(FRAGMENTO DEL TEXTO):
Y, como punto final a un proceso de degradación ética, llegó la decisión de declarar a Turquía “tercer país seguro”, a pesar de las evidencias de desprotección y abuso en el país contra los migrantes. Esta decisión “habilitaba” el incumplimiento del principio de no devolución, ya que los migrantes podían ser devueltos a suelo turco para que tramitaran desde allí sus solicitudes de asilo. Suponía, en definitiva, la externalización de la frontera europea y el pago a Turquía para que se encargara del control del flujo migratorio hacia Europa. Es decir, fue un mirar para otro lado y dejar el problema en otras manos, en lugar de intentar resolverlo.
Hecho este repaso de la respuesta más reciente ante una situación similar a la que puede anticiparse para el caso de las personas afganas que huyen y huirán de su país, ¿qué podemos esperar ahora de la Unión Europea y sus gobernantes? La solidaridad falló entonces y ahora ya ni siquiera hay una Merkel que pueda empujar hacia allí.

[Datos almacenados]
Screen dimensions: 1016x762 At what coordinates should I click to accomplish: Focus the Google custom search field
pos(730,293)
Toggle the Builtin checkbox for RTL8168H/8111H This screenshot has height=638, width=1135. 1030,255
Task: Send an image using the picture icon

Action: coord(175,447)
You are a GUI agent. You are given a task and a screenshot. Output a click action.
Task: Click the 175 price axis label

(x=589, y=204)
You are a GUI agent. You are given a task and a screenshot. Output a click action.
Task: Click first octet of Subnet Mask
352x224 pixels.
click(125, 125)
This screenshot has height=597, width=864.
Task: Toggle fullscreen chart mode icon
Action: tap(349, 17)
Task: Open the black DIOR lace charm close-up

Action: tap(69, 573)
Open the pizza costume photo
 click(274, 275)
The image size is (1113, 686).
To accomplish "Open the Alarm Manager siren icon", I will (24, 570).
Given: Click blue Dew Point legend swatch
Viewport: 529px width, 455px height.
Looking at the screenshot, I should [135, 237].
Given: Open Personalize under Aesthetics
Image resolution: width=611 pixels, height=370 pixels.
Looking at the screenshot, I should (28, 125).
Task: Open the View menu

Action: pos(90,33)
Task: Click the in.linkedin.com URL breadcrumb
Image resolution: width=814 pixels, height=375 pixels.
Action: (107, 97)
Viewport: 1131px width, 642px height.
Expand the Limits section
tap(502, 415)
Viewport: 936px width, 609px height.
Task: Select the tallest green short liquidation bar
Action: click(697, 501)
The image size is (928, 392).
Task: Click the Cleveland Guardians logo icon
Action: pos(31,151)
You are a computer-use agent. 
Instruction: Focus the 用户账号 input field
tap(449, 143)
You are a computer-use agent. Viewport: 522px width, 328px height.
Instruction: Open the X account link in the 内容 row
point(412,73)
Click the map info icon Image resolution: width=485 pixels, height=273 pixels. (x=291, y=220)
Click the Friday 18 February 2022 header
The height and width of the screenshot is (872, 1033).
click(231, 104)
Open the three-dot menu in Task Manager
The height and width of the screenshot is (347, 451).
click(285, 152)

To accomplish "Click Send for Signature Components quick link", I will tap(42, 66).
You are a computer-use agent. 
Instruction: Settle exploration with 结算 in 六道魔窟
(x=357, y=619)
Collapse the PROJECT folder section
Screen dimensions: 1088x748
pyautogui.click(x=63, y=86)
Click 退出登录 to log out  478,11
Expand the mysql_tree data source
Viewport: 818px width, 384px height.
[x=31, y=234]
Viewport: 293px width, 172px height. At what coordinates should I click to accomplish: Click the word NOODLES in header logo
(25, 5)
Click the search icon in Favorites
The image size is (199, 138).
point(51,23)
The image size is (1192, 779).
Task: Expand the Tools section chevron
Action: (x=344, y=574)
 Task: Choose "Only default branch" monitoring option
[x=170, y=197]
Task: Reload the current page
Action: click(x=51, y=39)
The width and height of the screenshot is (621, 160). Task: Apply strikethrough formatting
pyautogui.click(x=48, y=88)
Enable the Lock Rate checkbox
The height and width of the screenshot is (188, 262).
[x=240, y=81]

(OBJETIVOS):
A. Extrae del fragmento sobre la política migratoria de la Unión Europea el pasaje que comienza en "Y, como punto" y acaba en "de intentar resolverlo.", sin cambiar una sola palabra.
B. Prolonga el fragmento sobre la política migratoria de la Unión Europea a partir de su última oración.

(PROBLEMAS RESUELTOS):
A.
Y, como punto final a un proceso de degradación ética, llegó la decisión de declarar a Turquía “tercer país seguro”, a pesar de las evidencias de desprotección y abuso en el país contra los migrantes. Esta decisión “habilitaba” el incumplimiento del principio de no devolución, ya que los migrantes podían ser devueltos a suelo turco para que tramitaran desde allí sus solicitudes de asilo. Suponía, en definitiva, la externalización de la frontera europea y el pago a Turquía para que se encargara del control del flujo migratorio hacia Europa. Es decir, fue un mirar para otro lado y dejar el problema en otras manos, en lugar de intentar resolverlo.

B.
La ultraderecha campa a sus anchas por la mayoría de nuestros países y parlamentos y expresa sin tapujos sus mensajes xenófobos anti-inmigración. ¿Alguien se atreverá a poner sobre la mesa los valores europeos y proponer la solidaridad como respuesta en este contexto? Las primeras señales no parecen apuntar hacia allí. La intención declarada es que los y las afganas sean acogidos en países de su entorno, puedan o no ofrecer condiciones de vida seguras y dignas. La propuesta europea parece clara: que no lleguen.